Those two anonymous coderefs are then run for each integer coordinate of x and y. They are called about 20 times each and the entire function runs 40 thousand times per second, but I see no improvement on the benchmark if the function starts with use feature 'float'; (I expect this feature works in lexical scope).

I don't think I have anything else at the moment that has more float math in it.

bbrtj avatar Nov 26 '22 14:11 bbrtj

I don't think I have anything else at the moment that has more float math in it.

I suspect sub call overhead is drowning the math costs.

From memory I used the following to benchmark it:

use strict;
my $max_iter = 100;
++$|;
for my $iy (0 .. 1000) {
  my $y = -1 + 0.002 * $iy;
  for my $ix (0 .. 1000) {
    my $x = -1 + 0.002 * $ix;
    my $i = 0;
    my $xo = $x;
    my $yo = $y;
    my $iter = 0;
    while ($xo * $xo + $yo * $yo <= 10 && ++$iter < $max_iter) {
      ($xo, $yo) = ( $xo * $xo - $yo * $yo + $x, 2 * $xo * $yo + $y);
    }
  }
  print ".";
}
print "\n";

which I probably adapted from a C sample in Imager.

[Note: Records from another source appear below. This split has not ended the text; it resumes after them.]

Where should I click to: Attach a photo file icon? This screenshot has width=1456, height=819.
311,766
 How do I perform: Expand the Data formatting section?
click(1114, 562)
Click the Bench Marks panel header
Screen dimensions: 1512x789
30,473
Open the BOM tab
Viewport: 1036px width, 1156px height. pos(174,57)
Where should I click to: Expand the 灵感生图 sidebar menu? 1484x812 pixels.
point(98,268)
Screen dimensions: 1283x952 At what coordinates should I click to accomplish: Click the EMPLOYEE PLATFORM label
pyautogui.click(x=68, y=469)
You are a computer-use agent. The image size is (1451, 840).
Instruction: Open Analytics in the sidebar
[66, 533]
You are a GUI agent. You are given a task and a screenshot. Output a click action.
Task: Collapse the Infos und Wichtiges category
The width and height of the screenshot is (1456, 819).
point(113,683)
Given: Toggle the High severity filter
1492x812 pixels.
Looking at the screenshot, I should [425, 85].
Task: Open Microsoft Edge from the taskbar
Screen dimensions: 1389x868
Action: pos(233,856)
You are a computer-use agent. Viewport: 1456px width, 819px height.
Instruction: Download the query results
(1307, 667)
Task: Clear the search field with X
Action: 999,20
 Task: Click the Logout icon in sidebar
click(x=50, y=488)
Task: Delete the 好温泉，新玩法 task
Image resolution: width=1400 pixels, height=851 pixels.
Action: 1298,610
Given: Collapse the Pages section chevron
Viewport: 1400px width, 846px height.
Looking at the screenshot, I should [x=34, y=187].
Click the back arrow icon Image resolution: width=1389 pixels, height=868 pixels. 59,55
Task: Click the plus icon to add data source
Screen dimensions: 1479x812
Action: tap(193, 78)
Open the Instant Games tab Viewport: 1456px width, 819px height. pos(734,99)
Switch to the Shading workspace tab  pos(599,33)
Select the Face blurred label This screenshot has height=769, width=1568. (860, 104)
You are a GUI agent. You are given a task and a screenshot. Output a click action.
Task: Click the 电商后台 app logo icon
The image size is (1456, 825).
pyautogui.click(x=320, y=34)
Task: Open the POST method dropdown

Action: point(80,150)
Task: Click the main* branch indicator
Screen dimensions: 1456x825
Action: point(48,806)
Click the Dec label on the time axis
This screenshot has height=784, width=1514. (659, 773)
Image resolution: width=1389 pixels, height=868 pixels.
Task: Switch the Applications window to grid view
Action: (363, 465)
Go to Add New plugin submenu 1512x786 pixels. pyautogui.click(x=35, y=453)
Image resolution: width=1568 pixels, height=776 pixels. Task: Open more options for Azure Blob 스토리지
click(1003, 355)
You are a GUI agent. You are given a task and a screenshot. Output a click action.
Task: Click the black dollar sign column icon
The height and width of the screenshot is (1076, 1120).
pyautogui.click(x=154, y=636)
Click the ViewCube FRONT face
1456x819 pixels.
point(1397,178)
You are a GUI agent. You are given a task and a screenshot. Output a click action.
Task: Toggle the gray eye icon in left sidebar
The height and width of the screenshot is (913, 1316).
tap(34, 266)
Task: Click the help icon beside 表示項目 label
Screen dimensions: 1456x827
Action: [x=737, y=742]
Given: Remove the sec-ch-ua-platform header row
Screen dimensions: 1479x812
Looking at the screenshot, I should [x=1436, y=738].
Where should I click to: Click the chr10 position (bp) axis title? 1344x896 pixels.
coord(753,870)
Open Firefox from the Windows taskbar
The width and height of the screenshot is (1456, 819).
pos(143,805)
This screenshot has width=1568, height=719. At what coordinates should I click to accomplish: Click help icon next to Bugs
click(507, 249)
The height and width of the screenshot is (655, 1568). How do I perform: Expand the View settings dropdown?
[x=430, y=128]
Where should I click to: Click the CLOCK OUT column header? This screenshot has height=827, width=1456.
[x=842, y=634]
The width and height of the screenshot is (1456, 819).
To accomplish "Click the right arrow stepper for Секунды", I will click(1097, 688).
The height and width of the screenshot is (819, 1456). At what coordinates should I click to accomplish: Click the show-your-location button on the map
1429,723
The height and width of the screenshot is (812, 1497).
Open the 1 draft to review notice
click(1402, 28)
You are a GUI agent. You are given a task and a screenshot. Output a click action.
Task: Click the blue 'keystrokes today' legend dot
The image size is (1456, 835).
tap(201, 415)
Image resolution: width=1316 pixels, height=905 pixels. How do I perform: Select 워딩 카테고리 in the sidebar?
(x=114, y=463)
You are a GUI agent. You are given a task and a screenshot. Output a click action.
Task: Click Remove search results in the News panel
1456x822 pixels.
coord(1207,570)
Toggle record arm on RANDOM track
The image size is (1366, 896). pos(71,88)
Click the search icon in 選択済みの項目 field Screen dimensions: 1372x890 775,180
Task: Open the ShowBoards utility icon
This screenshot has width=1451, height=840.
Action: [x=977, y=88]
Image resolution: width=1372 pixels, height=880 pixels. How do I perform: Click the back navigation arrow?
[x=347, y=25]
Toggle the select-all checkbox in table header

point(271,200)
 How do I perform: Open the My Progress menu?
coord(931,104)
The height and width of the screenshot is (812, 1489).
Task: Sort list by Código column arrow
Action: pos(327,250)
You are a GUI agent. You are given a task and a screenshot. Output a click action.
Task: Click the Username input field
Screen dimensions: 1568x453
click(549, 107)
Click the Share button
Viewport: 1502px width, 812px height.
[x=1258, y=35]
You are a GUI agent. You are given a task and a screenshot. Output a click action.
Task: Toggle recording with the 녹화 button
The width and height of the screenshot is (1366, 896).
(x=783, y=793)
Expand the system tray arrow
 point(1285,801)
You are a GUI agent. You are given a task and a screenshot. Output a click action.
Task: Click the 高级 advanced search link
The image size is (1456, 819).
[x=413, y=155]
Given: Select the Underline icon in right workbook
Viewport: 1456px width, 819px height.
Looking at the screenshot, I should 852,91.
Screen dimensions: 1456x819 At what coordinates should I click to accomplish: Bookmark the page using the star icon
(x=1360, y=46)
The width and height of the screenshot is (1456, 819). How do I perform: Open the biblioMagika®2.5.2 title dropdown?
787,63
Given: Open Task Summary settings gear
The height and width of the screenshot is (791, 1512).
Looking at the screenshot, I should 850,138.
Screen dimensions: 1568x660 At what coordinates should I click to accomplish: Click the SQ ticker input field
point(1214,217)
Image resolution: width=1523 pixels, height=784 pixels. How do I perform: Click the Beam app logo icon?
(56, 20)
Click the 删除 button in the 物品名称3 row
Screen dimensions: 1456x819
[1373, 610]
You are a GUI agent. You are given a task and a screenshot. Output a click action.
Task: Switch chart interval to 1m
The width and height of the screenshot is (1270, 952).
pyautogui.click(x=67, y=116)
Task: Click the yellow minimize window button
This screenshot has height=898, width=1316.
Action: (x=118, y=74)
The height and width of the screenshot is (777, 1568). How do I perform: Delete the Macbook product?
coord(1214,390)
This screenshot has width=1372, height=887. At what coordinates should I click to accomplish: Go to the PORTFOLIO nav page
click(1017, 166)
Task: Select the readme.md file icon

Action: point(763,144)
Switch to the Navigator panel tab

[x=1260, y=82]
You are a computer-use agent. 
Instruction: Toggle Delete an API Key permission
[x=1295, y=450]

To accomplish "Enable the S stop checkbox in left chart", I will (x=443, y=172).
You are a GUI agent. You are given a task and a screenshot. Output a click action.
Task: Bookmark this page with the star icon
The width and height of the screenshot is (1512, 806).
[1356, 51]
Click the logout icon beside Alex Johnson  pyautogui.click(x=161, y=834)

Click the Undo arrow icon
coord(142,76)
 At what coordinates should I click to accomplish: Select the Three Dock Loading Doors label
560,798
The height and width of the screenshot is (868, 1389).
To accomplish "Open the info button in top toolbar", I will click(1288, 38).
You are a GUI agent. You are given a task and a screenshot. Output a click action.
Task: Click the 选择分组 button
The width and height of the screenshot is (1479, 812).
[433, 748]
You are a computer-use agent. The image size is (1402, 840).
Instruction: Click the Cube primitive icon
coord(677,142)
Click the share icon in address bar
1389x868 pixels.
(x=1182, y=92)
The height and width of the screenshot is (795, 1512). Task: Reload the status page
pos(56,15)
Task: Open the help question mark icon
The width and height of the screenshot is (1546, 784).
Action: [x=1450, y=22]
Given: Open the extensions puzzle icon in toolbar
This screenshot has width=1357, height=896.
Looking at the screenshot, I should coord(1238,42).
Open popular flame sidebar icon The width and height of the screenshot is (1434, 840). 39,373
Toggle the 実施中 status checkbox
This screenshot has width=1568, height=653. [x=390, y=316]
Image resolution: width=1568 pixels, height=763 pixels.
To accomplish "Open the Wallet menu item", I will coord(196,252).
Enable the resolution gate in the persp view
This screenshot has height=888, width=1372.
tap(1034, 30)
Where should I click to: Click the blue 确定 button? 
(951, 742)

tonycoz avatar Nov 27 '22 22:11 tonycoz

I suspect sub call overhead is drowning the math costs.

With all math commented out (but variable declarations etc. left in), it runs about 20% faster, so I assume math takes about 16% of its runtime. When benchmarking your code I see 20-40% improvement, which would mean my code should run about 5-10% faster (taking into account your code also spends some of its runtime assigning variables etc.). You're right, that might not be enough to show on a benchmark.

bbrtj avatar Nov 28 '22 06:11 bbrtj

@tonycoz - i implemented RCPV filename and warnings bits, so we have redcuced the size of cops considerable (all together), so maybe we can reconsider making the hints bits bigger now?

Anyway, this PR is old and in conflict. Maybe we should get it rebased so it can be reconsidered?

demerphq avatar Feb 08 '23 07:02 demerphq

I look at rebasing it, though probably not today.

I'll look at the extra hints word too, though I'm not sure we'll store it for eval (see where doeval_compile() initializes PL_hints).

tonycoz avatar Feb 08 '23 23:02 tonycoz

It looks like you ran a performance test on a mandelbrot set generator in Perl, comparing the performance of using float versus not using float. The test showed that using float improved the performance by about 6 seconds, with the script running in 19.751 seconds with the float option versus 25.752 seconds without it.

EdwardDanchetzNI avatar Mar 16 '23 04:03 EdwardDanchetzNI